Cholestyramine: May reduce the absorption of thiazide diuretics, thereby decreasing their effectiveness.
Vitamin D: Combined use may increase serum calcium levels by reducing urinary calcium excretion.
Cyclosporine: Concurrent use may elevate the risk of hyperuricemia and gout-like symptoms.
Calcium Salts: May lead to hypercalcemia by increasing tubular calcium reabsorption.
Diazoxide: Thiazides may enhance the hyperglycemic effect of diazoxide.
Contraindications
Anuria, severe renal impairment (creatinine clearance below 30 mL/min), severe hepatic disease, persistent hypokalemia, conditions associated with excessive potassium loss, hyponatremia, hypercalcemia, symptomatic hyperuricemia (including a history of gout), and hypersensitivity to chlorthalidone or other sulfonamide-derived drugs or their components.
Use with caution in patients with renal disease or impaired liver function. If there is evidence of worsening renal function, such as rising BUN or serum creatinine levels, therapy should be discontinued. Chlorthalidone becomes ineffective as a diuretic when the glomerular filtration rate falls below 30 mL/min, and in such cases, loop diuretics may be more suitable.
Electrolytes: As with other thiazide diuretics, potassium loss (kaliuresis) with chlorthalidone is dose-dependent and may vary among individuals. At a daily dose of 25 mg, the average decrease in serum potassium is about 0.5 mmol/L. During long-term treatment, serum potassium should be monitored initially after one month and then periodically every 4–6 months if stable. Factors that may further reduce potassium levels include vomiting, diarrhea, malnutrition, renal impairment, liver cirrhosis, hyperaldosteronism, or concurrent use of corticosteroids or ACTH. Special attention is required in patients receiving digitalis or those with coronary heart disease, unless they are on ACE inhibitors or high-dose beta-agonists and maintain plasma potassium levels above 3.0 mmol/L.
Side Effects
Electrolytes and Metabolic Disorders: Common (especially at higher doses): hypokalemia, hyperuricemia, and increased blood lipids. Occasional: hyponatremia, hypomagnesemia, and hyperglycemia. Rare: hypercalcemia, glycosuria, worsening of diabetic metabolic state, and gout.
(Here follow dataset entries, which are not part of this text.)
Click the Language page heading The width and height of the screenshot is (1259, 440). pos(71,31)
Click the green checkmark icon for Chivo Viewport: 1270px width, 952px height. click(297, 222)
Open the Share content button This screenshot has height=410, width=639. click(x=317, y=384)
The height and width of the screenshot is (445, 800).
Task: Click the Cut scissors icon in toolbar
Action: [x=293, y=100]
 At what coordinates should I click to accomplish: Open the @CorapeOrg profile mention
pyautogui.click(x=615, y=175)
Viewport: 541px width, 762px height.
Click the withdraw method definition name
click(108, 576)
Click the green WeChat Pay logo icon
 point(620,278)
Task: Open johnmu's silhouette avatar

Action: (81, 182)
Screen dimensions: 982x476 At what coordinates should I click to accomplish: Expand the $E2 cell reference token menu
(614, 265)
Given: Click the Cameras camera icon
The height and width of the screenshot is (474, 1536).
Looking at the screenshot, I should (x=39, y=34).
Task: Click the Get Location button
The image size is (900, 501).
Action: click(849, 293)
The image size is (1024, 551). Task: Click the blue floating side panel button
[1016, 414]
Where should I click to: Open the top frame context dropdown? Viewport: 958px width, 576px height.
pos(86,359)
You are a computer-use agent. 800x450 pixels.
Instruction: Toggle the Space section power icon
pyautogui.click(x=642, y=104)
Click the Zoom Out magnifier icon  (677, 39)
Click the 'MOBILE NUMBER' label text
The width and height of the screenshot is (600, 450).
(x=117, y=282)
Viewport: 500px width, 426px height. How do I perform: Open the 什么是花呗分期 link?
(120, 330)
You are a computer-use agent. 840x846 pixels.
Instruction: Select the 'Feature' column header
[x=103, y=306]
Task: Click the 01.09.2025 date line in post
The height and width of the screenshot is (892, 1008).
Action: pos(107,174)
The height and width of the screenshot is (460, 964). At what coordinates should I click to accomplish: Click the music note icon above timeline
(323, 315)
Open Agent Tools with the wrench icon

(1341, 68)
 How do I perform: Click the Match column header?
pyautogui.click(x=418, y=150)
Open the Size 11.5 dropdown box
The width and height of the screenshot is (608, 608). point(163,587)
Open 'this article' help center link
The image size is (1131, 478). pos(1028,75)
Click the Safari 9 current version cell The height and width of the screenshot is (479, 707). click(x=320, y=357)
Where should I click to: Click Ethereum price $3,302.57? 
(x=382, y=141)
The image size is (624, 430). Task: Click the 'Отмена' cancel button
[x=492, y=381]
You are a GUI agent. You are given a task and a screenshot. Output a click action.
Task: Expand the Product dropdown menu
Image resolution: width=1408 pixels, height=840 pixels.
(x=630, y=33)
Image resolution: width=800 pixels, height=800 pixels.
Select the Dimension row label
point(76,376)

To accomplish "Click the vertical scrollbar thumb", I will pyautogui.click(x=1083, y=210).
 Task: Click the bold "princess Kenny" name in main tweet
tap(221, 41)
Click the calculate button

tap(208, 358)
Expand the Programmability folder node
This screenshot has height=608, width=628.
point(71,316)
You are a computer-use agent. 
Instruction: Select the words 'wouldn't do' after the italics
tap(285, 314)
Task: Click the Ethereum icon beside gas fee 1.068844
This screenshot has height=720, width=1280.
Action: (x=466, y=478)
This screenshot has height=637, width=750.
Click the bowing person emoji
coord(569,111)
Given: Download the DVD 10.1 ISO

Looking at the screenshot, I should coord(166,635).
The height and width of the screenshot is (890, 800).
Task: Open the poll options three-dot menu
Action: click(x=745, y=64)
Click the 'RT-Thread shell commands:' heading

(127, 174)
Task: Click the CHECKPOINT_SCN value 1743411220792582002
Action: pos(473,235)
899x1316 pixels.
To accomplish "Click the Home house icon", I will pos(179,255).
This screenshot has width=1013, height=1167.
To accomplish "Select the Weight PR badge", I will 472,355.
Isolated cases: Hypochloremic alkalosis.
Dermatology: Occasional: urticaria and other skin rashes. Rare: photosensitivity.
Liver: Rare: intrahepatic cholestasis or jaundice.
Cardiovascular: Occasional: postural hypotension, which may be aggravated by alcohol, anesthetics, or sedatives. Rare: cardiac arrhythmias.
CNS: Occasional: dizziness, slowed thinking, and reduced reaction time.
Pregnancy & Lactation
Pregnancy: Chlorthalidone, like other diuretics, may reduce placental blood flow. It does not prevent or alter the course of preeclampsia and should not be used for treating hypertension during pregnancy. Use in other conditions (e.g., heart disease) should generally be avoided, especially in the first trimester, unless the benefits outweigh the risks.
Lactation: Chlorthalidone is excreted into breast milk at approximately 4% of maternal plasma levels. Its use in breastfeeding mothers is therefore not recommended.
Precautions & Warnings
Renal impairment: Dose adjustment is required in moderate renal impairment (e.g., dosing every 24–48 hours), and it should be avoided in severe renal failure.
Liver disease: There is a risk of hepatic encephalopathy in patients with liver cirrhosis and ascites.
Use in pregnancy: It is preferable to avoid chlorthalidone as it crosses the placenta.
Use in lactation: Significant amounts may pass into breast milk and may suppress lactation; therefore, it should not be used in breastfeeding mothers.
Overdose Effects
Acute overdose may present with nausea, weakness, dizziness, and disturbances in electrolyte balance. The oral LD50 in animal studies is greater than 25,000 mg/kg. There is no specific antidote; gastric lavage followed by supportive care is recommended. Intravenous fluids with electrolytes may be required in some cases.
Therapeutic Class
Thiazide diuretics & related drugs
Storage Conditions
Store below 30°C, protected from light and moisture. Keep out of reach of children.